Enfin, développant le troisième et dernier point de sa présentation, M. Jean-Pierre Sotura a jugé que l'adoption par les Etats-membres du « paquet énergie » va renforcer les effets pervers décrits précédemment au moment même où devient évidente la nécessité d'améliorer la coordination entre les gestionnaires des réseaux de transport (GRT) et d'harmoniser les règles de sécurité des réseaux. Jugeant indispensable la tenue d'un débat sur l'opportunité de la déréglementation du secteur de l'énergie, il a estimé que les principes fondamentaux de la concurrence libre et non faussée, qui favorise l'entrée de nouveaux concurrents sur les marchés de l'énergie, sont en contradiction avec les impératifs de sécurité du réseau. Il a cité la situation du GRT qui, pour équilibrer l'offre et la demande, devrait déconnecter du réseau un producteur éolien, alors que le régime de l'obligation d'achat interdit aujourd'hui toute déconnection imposée.

Il a ensuite évoqué l'ouverture totale à la concurrence des marchés de l'énergie, prévue pour le 1er juillet 2007, en soulignant que les directives européennes ne sont pas encore totalement applicables faute de mesures réglementaires d'application.

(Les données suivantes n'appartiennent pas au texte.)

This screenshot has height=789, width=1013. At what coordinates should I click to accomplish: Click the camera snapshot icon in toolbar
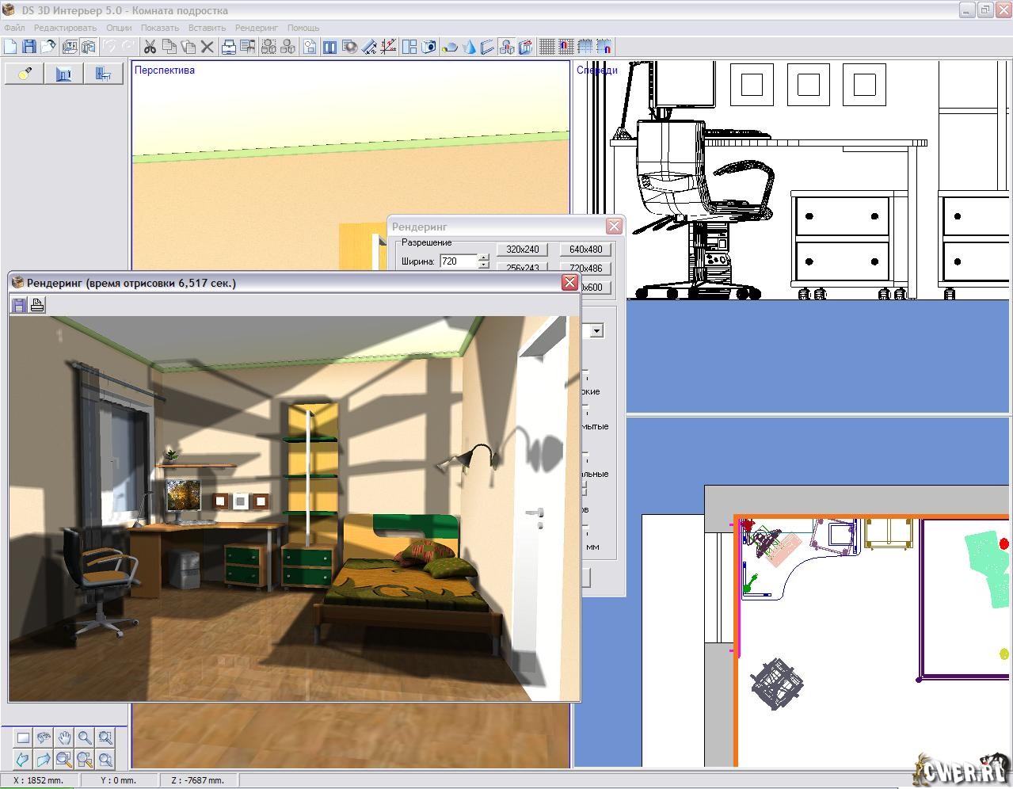pyautogui.click(x=428, y=47)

Réaffirmant l'opposition de la CGT à cette évolution ainsi qu'à la disparition programmée des tarifs réglementés de vente d'énergie, il a jugé inacceptable que le Conseil supérieur de l'énergie ait été réuni entre les deux tours de l'élection présidentielle pour émettre son avis sur le décret d'application prévoyant l'ouverture totale à la concurrence.

Puis relevant que la Commission européenne préconise l'augmentation des échanges d'électricité à des fins commerciales entre les différents pays grâce au développement des interconnexions, il a réaffirmé qu'une augmentation des flux rend plus délicate la gestion des réseaux et est de nature à multiplier les pannes et jugé préférable de chercher à rapprocher les lieux de production d'électricité des lieux de consommation.

En conclusion, M. Jean-Pierre Sotura a indiqué que la CGT défendait cinq grandes orientations stratégiques en matière énergétique : amplifier les efforts de maîtrise de la demande d'énergie ; mobiliser les atouts de la filière nucléaire française à un moment où de nombreux pays redécouvrent les vertus de cette énergie et où la Commission européenne les reconnaît ; développer les ENR afin de contribuer à diminuer les émissions de dioxyde de carbone (CO2) ; créer, en France, un pôle public de l'énergie regroupant EDF et GDF, et, au niveau communautaire, une Agence européenne de l'énergie ; maintenir les tarifs réglementés de vente d'électricité et de gaz.